Fact is, there has been so much happening during these summer months that it's just as well the focus of the garden occurs in the spring, and that's when most of the labour is undertaken to ensure the garden looks its best throughout the months that are destined to succeed.

Most of our garden clean-up is done in preparation for the winter months, so we tend to that heavy-lifting in the fall. There's enough work in the garden come spring, without the massive work of garden clean-up, cutting back perennials, lifting the annuals out of their pots, emptying the pots of soil in preparation for next year's planting.

So it's a relief not to have to spend an inordinate amount of time doing garden maintenance during the hot months of summer, to be able to enjoy the various splendid flowering plants that present in succession for our enjoyment. And, of course, the lovely annuals which labour on imprssively to give us those exciting punches of colour and form, separate and above from the perennials.

All they require from us is a little tenderness and a lot of moisture, and we're amply rewarded.

Thursday, September 1, 2011

It leaves me confused. Wondering what exactly it is that causes me to have such a lack of confidence in my faculties. Leaving me feeling inadequate, as though I am no longer in control of myself, my ability to negotiate myself around in the small part of the world that I inhabit. I know that I've been isolating myself to a degree. I've been unwilling to go out and about normal types of activities that would take me away from home.

I find comfort in the predictable, in routine, in being at home. There I am able to exercise authority over my responses. I can negotiate everything. Outside, when I'm exposed to the outer world, however narrow the framework, my lifetime of self-assurance becomes thinner. This is just, I know, an emphasis due to age, common in youth and the impaired, to the normal human condition. Not that other animal forms don't seek comfort in the familiar.

I suppose it might have a great deal to do with the episode, now a year in the past, of having to be admitted to the emergency department of our local hospital when I realized something was organically and by all the manifestations being demonstrated, quite wrong with me, internally. A month later however, I was restored to my full physical capacities, and more. Yet my confidence in myself appears to have been quite disturbed.

This, despite having the good fortune of a life-companion who knows me as intimately as I know myself. Who insisted that we retreat this summer from our home for our usual week away in the wilderness area of another country. And where I discovered that I was indeed still capable of meeting physical challenges.
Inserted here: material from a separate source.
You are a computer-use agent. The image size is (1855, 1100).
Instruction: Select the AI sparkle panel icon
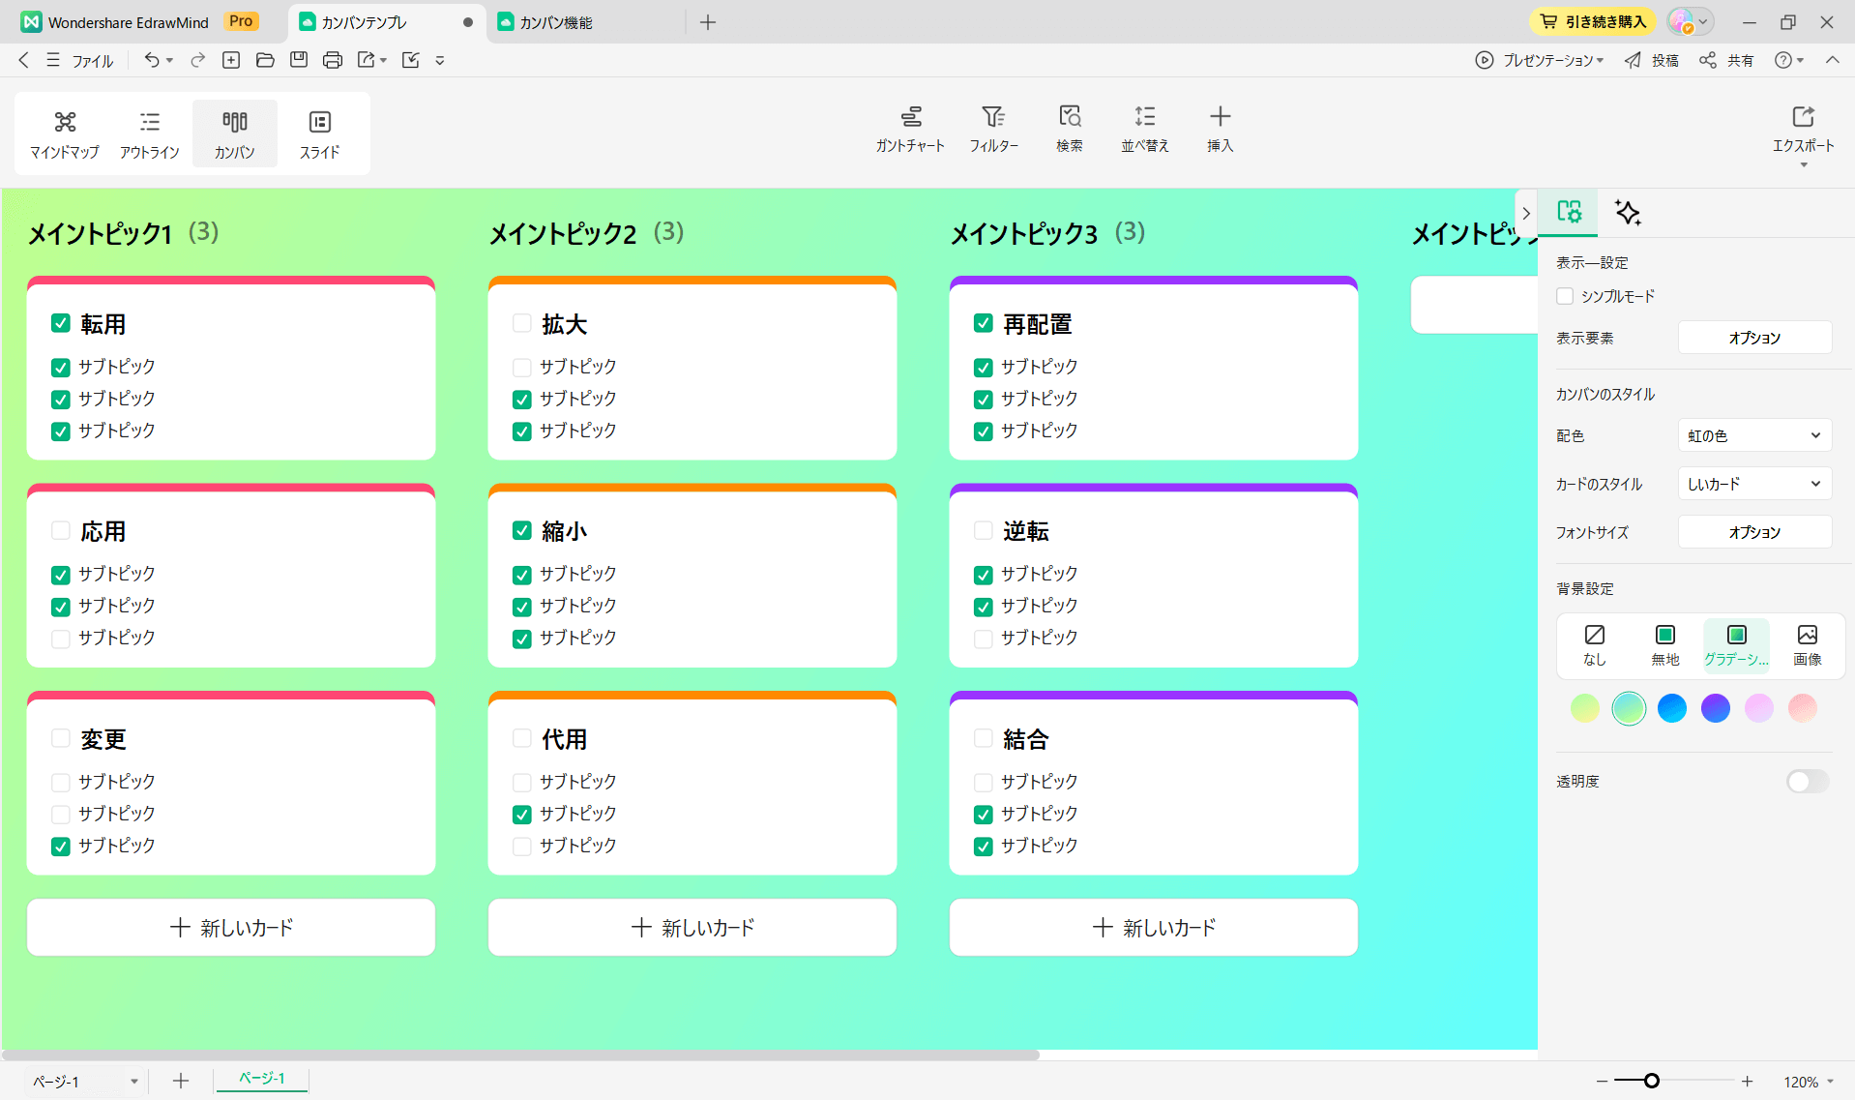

Yesterday, when I exited the hospital after seeing the opthalmalgic eye surgeon who had given me the regrettable information that the retinal tear in my left eye, a 'fourth stage' event, had returned, I was of course, disappointed. Admittedly, my eyes had been copiously and irritatingly eye-dropped previous to examination, and this created an unclear vision for me, apart from the distortion that the tear had created.

Yet I felt inadequate and confused, and incapable as I sought to identify our car with my husband awaiting my presence so we could return home. I felt like a child, helpless, or close to that, in the face of a world I wasn't quite familiar with.